ACTIVITY: Throughout the material below, tally the lines containing "computer" and give the total with no accompanying text.

RECORD EXTRACTS:
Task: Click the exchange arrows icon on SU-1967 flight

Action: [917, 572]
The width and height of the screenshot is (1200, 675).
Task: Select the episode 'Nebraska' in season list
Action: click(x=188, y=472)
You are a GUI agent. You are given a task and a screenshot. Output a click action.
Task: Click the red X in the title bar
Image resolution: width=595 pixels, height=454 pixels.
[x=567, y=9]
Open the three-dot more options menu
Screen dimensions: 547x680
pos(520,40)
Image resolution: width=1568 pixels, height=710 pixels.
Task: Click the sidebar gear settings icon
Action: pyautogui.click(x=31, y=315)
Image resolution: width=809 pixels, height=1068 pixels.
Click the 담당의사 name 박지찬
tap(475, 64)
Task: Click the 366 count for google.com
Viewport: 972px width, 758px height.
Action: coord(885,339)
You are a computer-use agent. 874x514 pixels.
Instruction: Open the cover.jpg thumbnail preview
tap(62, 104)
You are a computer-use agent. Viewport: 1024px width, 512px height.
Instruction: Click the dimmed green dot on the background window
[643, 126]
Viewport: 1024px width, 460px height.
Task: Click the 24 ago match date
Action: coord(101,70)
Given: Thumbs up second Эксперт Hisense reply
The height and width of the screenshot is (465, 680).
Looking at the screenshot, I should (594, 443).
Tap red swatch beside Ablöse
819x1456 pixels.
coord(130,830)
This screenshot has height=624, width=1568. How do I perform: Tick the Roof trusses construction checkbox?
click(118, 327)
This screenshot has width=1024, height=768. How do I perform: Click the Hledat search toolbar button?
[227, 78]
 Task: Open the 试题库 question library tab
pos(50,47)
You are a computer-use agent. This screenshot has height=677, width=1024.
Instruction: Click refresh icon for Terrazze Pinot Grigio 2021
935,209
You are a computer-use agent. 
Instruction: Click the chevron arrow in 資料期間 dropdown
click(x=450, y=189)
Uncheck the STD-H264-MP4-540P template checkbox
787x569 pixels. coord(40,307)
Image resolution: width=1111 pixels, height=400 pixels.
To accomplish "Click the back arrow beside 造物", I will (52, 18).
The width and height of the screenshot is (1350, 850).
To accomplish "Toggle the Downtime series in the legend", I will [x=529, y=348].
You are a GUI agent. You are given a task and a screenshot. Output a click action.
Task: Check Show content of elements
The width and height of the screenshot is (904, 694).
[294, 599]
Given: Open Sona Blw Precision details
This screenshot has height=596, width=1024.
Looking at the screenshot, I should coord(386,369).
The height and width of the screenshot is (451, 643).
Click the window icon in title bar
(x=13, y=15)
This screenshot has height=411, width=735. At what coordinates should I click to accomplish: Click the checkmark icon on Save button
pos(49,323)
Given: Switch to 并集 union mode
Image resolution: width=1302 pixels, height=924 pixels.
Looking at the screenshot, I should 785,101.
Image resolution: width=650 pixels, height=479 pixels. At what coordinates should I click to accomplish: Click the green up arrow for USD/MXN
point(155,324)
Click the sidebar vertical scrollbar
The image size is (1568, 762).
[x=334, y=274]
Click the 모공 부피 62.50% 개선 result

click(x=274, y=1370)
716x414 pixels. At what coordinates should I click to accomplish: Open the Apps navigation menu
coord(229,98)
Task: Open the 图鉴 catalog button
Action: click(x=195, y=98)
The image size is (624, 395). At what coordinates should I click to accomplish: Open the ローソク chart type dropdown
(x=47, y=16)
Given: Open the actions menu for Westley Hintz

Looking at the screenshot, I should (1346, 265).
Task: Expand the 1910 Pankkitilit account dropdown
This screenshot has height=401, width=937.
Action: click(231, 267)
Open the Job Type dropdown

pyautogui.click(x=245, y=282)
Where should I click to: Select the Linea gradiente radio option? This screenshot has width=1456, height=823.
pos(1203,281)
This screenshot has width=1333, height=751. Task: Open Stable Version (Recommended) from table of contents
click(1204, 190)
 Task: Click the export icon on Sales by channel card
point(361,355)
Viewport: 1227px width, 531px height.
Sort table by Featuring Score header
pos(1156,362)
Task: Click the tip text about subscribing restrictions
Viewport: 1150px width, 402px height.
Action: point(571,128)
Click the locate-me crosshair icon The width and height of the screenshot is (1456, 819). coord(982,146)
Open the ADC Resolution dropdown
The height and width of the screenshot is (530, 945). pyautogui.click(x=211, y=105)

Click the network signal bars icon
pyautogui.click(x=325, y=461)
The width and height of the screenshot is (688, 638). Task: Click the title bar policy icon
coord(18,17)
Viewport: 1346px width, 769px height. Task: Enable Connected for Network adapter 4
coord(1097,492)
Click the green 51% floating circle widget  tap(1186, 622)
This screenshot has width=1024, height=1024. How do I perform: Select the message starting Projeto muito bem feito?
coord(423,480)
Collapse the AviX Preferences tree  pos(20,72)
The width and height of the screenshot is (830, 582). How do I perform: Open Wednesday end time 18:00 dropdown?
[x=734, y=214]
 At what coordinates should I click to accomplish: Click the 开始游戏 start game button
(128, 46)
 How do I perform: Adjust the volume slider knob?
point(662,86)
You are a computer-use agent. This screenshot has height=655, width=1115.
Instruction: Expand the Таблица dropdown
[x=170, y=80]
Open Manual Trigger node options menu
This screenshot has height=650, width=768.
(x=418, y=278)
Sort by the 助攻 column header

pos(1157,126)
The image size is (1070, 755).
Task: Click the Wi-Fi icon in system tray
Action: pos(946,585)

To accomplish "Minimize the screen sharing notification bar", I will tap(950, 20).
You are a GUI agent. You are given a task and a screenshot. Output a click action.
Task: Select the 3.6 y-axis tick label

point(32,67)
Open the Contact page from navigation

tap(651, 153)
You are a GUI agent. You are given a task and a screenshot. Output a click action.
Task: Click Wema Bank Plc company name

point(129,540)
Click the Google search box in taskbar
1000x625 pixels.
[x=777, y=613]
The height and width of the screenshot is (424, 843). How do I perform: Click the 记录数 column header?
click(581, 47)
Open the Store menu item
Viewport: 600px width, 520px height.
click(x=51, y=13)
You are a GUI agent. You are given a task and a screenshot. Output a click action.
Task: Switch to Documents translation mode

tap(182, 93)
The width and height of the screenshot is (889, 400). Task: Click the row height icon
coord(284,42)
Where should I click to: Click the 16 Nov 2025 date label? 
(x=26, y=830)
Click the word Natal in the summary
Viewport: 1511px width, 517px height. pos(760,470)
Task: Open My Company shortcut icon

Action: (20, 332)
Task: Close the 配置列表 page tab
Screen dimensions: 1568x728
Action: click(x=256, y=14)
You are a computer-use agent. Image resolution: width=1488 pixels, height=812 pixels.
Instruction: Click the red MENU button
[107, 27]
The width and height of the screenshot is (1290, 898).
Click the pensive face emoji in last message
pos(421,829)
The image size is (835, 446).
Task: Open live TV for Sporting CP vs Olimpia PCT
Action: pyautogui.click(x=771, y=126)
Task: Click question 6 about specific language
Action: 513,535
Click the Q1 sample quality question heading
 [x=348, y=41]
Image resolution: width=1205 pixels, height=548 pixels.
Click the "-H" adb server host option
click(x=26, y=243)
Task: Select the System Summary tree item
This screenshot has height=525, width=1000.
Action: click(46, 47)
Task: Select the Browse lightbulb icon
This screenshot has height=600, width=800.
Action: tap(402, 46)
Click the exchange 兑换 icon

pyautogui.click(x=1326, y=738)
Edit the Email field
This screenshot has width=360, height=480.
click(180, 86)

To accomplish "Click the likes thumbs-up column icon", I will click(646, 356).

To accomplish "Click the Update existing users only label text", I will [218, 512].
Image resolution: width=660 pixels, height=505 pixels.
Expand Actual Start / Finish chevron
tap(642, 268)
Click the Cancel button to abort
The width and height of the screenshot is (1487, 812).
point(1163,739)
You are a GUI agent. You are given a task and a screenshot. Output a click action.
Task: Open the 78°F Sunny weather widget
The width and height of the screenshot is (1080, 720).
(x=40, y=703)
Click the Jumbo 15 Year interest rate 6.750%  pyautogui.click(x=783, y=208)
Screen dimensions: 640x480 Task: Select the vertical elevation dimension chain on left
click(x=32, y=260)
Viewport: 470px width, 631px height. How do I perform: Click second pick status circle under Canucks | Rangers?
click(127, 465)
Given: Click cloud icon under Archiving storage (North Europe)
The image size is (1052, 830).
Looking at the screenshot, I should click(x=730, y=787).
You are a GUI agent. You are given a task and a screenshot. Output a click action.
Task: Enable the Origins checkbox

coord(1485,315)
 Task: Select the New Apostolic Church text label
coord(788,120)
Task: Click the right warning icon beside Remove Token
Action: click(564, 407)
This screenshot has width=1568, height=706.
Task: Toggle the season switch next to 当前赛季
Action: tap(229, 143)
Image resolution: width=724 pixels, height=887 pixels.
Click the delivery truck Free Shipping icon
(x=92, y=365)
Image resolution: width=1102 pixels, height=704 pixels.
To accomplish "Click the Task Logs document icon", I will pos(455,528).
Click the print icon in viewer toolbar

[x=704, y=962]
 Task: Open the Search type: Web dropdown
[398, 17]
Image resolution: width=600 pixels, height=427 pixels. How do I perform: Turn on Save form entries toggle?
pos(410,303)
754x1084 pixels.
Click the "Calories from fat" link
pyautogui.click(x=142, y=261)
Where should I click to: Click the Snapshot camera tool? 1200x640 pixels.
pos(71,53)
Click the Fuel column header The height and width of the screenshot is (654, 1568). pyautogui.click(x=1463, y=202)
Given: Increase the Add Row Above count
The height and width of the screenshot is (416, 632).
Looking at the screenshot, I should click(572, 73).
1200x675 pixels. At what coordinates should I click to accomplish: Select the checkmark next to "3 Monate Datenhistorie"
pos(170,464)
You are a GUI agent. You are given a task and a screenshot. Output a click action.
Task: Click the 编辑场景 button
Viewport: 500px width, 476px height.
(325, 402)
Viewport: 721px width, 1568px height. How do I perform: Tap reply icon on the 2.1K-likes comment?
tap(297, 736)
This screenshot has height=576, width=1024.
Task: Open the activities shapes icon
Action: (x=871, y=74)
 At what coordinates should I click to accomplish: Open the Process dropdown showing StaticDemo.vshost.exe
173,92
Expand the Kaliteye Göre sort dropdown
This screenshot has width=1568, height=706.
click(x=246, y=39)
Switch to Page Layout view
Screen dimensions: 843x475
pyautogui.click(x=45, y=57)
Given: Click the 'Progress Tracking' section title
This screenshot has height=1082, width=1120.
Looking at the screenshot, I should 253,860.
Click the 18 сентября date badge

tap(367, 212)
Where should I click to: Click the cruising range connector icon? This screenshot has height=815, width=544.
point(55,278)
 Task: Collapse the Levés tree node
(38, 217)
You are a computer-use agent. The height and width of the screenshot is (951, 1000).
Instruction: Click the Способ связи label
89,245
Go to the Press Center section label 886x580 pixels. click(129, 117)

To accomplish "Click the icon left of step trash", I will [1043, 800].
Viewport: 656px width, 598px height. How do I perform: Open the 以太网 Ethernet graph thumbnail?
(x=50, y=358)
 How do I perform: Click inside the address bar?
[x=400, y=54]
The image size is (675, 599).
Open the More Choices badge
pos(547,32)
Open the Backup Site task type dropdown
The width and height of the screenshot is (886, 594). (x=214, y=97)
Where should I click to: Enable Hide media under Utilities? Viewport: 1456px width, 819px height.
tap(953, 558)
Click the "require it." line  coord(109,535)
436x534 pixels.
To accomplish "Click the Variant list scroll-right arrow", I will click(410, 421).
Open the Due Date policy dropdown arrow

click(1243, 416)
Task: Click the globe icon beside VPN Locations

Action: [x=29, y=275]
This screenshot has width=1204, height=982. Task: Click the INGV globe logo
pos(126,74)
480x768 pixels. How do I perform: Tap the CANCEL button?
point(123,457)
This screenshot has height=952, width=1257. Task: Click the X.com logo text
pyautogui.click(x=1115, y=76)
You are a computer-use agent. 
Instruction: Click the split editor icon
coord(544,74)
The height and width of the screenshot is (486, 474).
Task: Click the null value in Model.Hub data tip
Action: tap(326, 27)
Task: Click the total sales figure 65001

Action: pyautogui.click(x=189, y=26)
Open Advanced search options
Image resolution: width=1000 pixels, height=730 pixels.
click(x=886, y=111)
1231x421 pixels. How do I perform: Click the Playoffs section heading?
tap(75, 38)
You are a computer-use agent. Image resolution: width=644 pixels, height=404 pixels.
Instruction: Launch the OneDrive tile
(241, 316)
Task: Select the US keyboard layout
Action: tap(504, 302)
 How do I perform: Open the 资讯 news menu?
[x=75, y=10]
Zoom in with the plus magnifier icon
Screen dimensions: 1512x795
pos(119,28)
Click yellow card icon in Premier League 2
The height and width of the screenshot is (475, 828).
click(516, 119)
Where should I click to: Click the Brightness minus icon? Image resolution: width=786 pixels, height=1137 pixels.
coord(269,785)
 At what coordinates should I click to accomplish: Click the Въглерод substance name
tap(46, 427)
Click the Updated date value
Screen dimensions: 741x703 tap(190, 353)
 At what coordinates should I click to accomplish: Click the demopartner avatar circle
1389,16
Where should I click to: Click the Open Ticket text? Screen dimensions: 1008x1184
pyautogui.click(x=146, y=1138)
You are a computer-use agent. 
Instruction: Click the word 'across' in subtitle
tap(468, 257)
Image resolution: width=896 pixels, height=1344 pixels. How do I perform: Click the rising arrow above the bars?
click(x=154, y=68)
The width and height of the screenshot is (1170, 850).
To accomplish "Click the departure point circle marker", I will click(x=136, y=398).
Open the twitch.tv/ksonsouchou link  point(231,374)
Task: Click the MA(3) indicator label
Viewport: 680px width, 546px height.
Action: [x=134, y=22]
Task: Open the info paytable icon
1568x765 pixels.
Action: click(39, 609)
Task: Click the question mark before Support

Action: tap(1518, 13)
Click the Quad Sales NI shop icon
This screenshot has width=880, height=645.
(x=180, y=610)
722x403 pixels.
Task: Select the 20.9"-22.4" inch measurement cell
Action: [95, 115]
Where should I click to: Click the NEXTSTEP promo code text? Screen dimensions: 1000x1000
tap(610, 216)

YOUR SOLUTION: 10